The Director of National Intelligence James Clapper, acting as a "friend, colleague, and fellow general officer," on election night urged David Petraeus to resign after being notified by the FBI of the former CIA director's extramarital affair, U.S. officials confirm.
Petraeus' name initially surfaced when a yet-unidentified Tampa woman contacted the FBI after receiving a number of anonymous harassing emails, which apparently referenced the CIA director. Federal agents quickly traced the emails back to Petraeus' biographer, Paula Broadwell, and further investigation revealed evidence - including numerous cryptic emails between the retired four-star general and Broadwell - of an extramarital affair involving the two.
Law enforcement sources say the FBI did not alert congressional intelligence committees of the investigation since it was determined the affair was a private drama and not a matter of national security.

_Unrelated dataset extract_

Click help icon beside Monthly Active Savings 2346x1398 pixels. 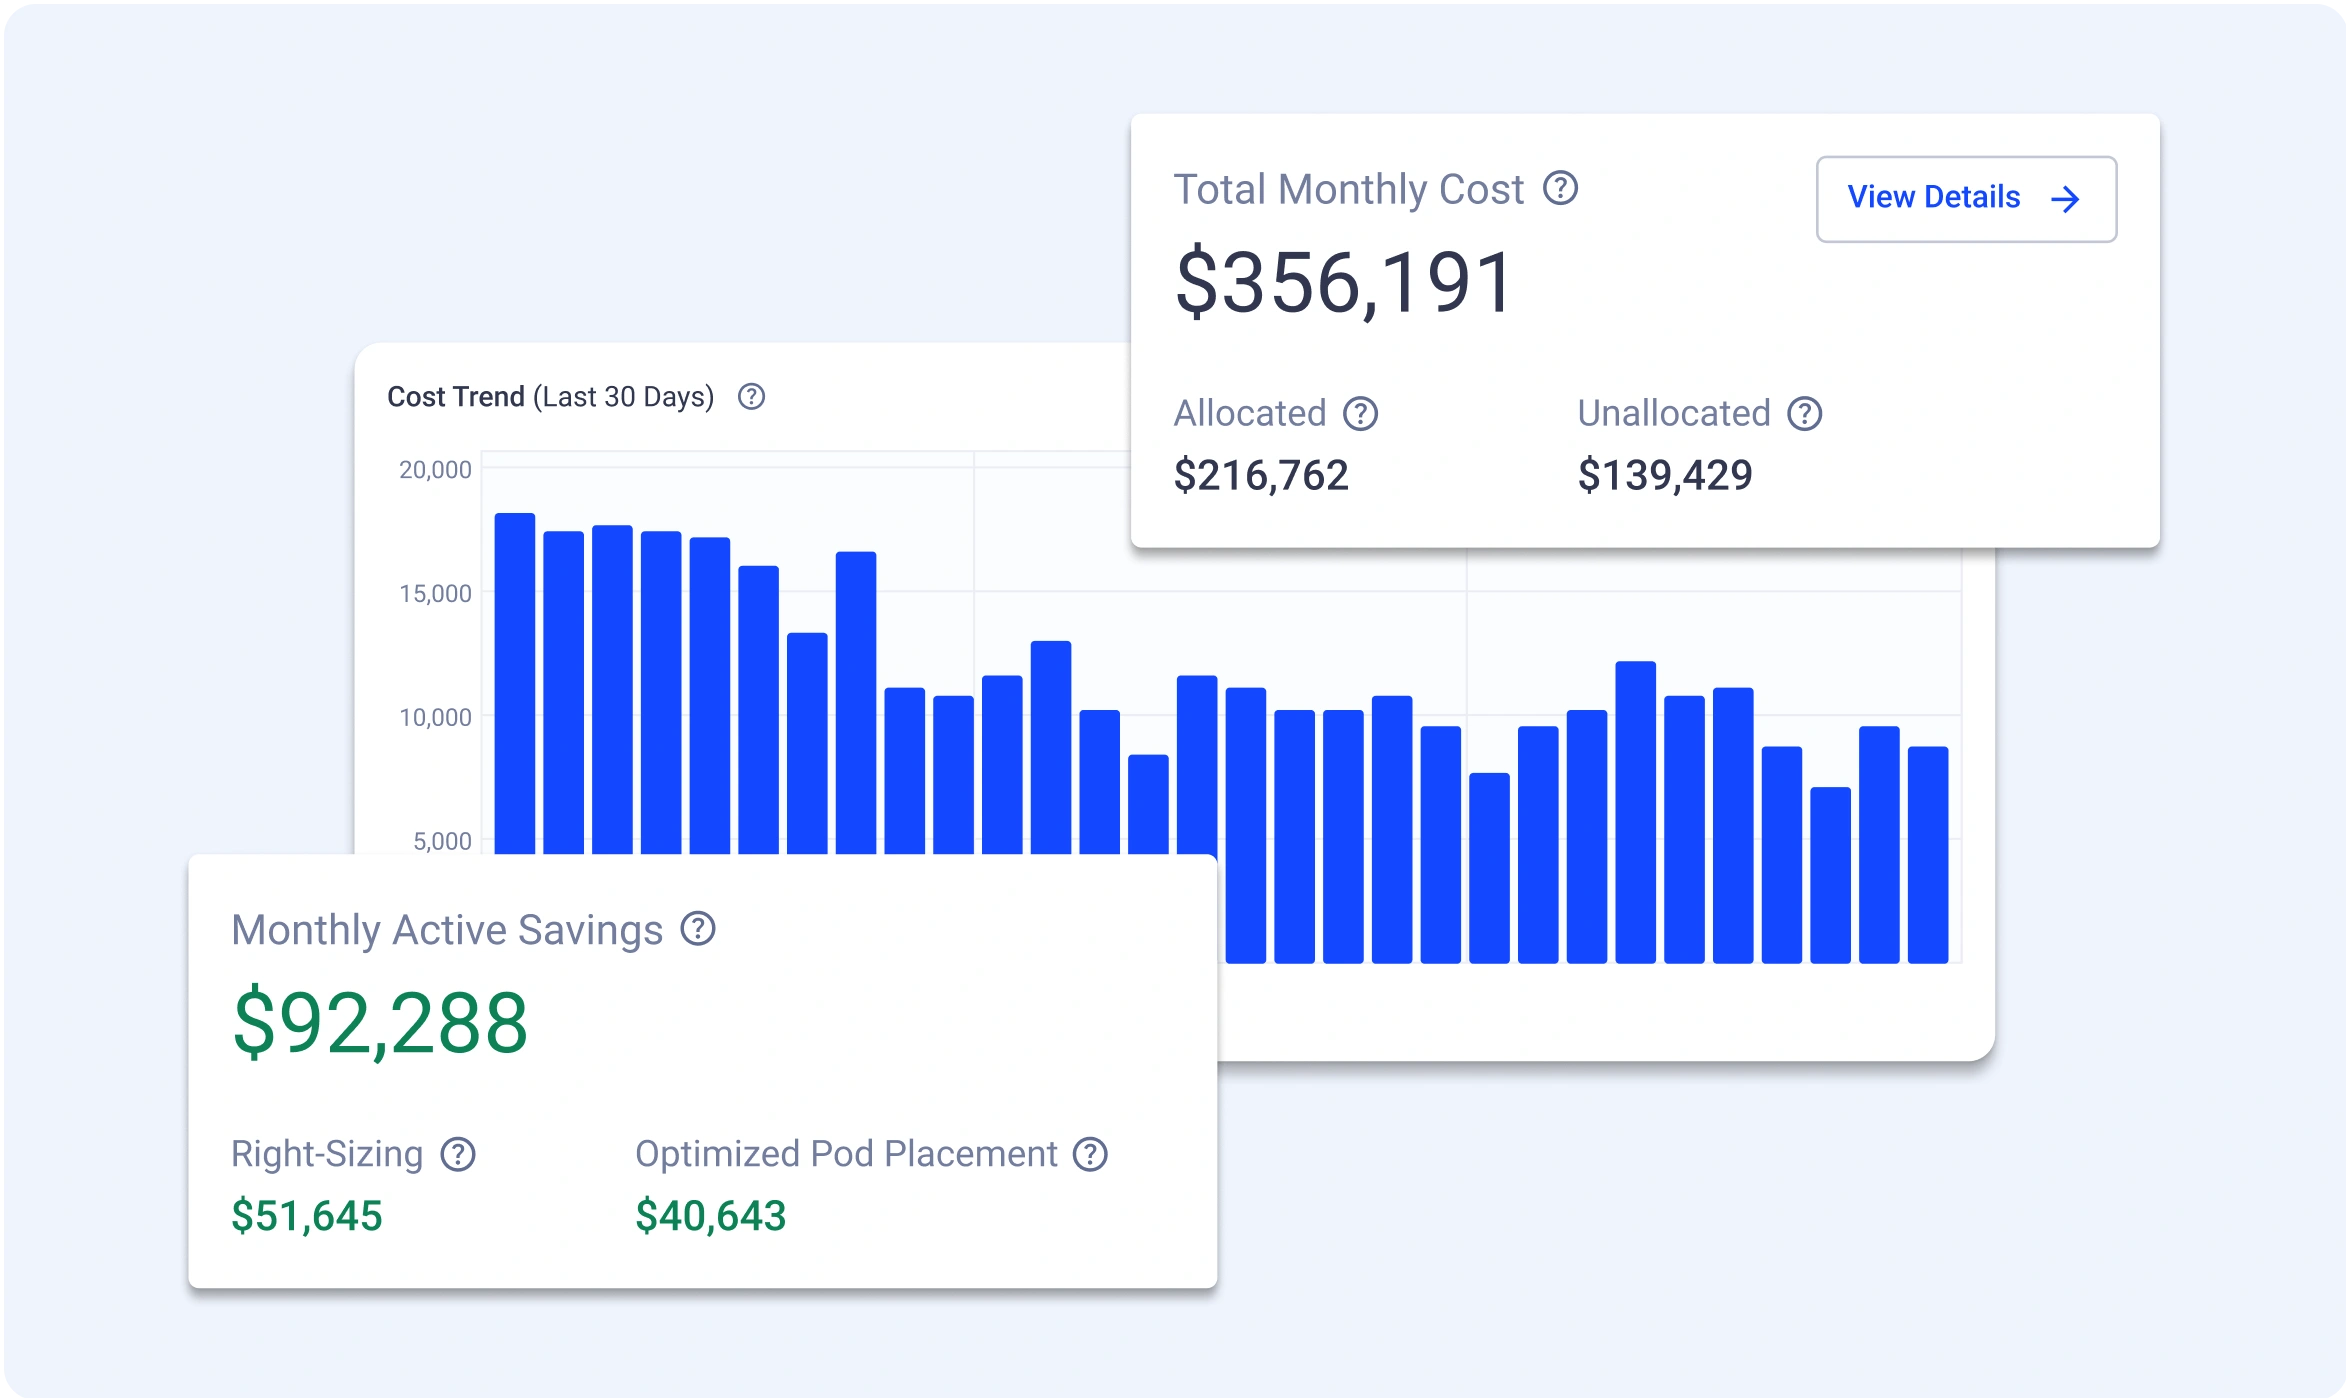tap(698, 929)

Initial concerns that Petraeus or his emails might have been compromised "never materialized."
Broadwell and Petraeus, each married and with two children, spent time together in Afghanistan, when Petraeus commanded forces there and Broadwell was conducting research for her book, "All In: The Education of General David Petraeus." The emails that prompted the initial investigation indicated Broadwell may have viewed the Tampa woman as a rival for Petraeus' attention.
In his resignation letter to the CIA workforce Friday, Petraeus confessed a moral falling, saying he used "extremely poor judgment" which was "unacceptable, both as a husband and as the leader of an organization such as ours."